The inscription in Book II reads "This is the second part of the Book of the Lost Tales of Elfinesse which Eriol the Mariner learned from the Elves of Tol Eressëa, the Lonely Isle in the western ocean, and afterwards wrote in the Golden Book of Tavrobel. Herein are told the Tales of Beren and Tinúviel, of Turambar, of the Fall of Gondolin and of the Necklace of the Dwarves."

== Reception ==

=== General ===

The science fiction author Colin Greenland reviewed The Book of Lost Tales I for Imagine magazine, and stated that "Those who prefer their fairy-tales sophisticated, in weighty prose with scholarly footnotes and appendices, will plunge joyously into J R R Tolkien's first Book of Lost Tales."

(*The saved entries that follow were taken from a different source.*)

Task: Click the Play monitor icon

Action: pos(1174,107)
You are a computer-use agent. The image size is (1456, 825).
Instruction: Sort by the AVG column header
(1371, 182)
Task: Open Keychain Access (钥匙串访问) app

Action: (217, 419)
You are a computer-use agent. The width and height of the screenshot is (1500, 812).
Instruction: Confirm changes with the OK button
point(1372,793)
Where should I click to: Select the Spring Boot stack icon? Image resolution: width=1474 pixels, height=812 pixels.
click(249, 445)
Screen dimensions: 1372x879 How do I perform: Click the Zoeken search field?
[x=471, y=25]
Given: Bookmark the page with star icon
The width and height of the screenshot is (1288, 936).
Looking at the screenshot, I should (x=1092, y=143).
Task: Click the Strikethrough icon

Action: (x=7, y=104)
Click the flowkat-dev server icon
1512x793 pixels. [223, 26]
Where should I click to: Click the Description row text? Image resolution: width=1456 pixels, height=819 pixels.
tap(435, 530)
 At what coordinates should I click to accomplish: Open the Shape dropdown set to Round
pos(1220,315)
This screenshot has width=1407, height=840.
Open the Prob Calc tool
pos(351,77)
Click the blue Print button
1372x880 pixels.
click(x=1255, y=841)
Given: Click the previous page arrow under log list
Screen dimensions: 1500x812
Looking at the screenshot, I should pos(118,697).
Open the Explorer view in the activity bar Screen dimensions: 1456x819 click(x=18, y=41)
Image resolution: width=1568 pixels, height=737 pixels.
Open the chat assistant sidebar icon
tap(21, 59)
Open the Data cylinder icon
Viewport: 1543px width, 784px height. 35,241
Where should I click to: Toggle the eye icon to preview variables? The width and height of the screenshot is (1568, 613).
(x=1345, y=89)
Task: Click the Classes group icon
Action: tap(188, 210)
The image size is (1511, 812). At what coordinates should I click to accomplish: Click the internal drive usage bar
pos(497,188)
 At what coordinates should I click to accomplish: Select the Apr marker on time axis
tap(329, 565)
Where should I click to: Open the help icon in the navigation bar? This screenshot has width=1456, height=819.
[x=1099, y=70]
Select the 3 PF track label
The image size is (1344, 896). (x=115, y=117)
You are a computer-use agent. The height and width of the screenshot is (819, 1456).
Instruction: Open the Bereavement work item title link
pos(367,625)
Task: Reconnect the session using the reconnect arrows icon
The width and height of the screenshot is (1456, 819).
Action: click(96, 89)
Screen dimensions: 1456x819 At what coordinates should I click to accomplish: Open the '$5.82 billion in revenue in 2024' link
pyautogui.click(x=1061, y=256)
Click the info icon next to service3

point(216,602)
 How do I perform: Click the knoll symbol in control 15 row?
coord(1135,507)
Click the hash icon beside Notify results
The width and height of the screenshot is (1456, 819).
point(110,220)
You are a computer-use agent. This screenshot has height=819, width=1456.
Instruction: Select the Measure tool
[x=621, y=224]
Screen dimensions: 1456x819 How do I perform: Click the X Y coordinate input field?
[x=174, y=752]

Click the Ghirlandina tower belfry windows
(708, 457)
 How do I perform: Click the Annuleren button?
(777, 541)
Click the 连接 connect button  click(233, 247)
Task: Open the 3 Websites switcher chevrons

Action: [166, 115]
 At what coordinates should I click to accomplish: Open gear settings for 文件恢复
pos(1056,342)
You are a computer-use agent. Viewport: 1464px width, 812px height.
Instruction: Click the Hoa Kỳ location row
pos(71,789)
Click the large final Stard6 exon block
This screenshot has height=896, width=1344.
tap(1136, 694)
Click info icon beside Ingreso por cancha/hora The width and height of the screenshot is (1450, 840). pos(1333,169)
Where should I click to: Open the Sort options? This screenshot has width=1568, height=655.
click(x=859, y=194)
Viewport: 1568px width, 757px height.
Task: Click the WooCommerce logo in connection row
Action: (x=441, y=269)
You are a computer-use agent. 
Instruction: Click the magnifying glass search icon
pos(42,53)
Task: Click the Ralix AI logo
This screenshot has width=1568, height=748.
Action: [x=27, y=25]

The science fiction critic Dave Langford reviewed The Book of Lost Tales II for White Dwarf #59, stating that he had mixed feelings about it, since while it provided some added depth, he was not sure that every detail was worth "annotating with such ghastly solemnity."

=== Scholarly ===

The Tolkien scholar Charles Noad, reviewing Part 1 in Mallorn in 1984, notes the mismatches between the names in the book and those in The Silmarillion, the many alternative names, and the varying attributes of the characters when the name remains unchanged. He likens the book's relationship to The Silmarillion to that of a charcoal sketch and the oil painting that it precedes: much work is evidently needed. Further, Tolkien's prose style is at this point still "immature and unsophisticated". Noad quotes Christopher Tolkien's remark that development was usually "by subtle transformation". He finds "very extraordinary" the revelation that the island that the wanderer Eriol sets foot on is what would become England. He notes, too, what he calls a major problem facing Tolkien: how "to present his mythology in the proper perspective", commenting that it was meant to be "a survival from the remotest antiquity". That, Noad writes, requires an indirect approach, which The Hobbit eventually provided: the legendarium became the distant past to the story in the foreground. He concludes that the book will be mainly of [literary] 'archaeological' interest "and cannot be recommended to the casual reader".

Noad, in his review of Part 2, comments that the reviewer's task faces the problem that the sort of comparisons a review would normally make have already all been made, in "abundant detail", by Christopher Tolkien in his commentary and notes. But it was still striking, he wrote, how Beren is here an Elf, not a Man; and Lúthien rescues him not from Sauron but from Tevildo, Prince of Cats. Noad finds it remarkable how much the story had changed, given that the tale of Lúthien and Beren was so important to Tolkien. Of the volume as a whole, Noad comments that it is less "cosmographic" than Part 1, but has a stronger narrative thread. All the same, he feels it is "more of use to the curious" or the researcher than a stand-alone work; he finds the writing "stilted", failing to achieve its intended effects. Evidently, he concludes, Tolkien did not acquire his finished prose style quickly or easily. Noad praises Christopher Tolkien's editing, setting out the complicated materials "astonishingly well".

The Tolkien scholar Vladimir Brljak, writing in Tolkien Studies in 2010, notes that Tolkien's comment in Beowulf: The Monsters and the Critics, that Beowulf was already antiquarian when written, and is now "an echo of an echo", bringing poignant vistas of sad times long gone by, was also a defence of his own writings, where he followed the Beowulf poet in deliberately seeking to create an impression of depth. He did this in the two Books of Lost Tales by creating "an intricate metafictional structure", embedding his works in a framework of "translations of redactions of ancient works, telling of things even more ancient." Brljak argues that this framework is "both the cornerstone and crowning achievement of Tolkien's mature literary work."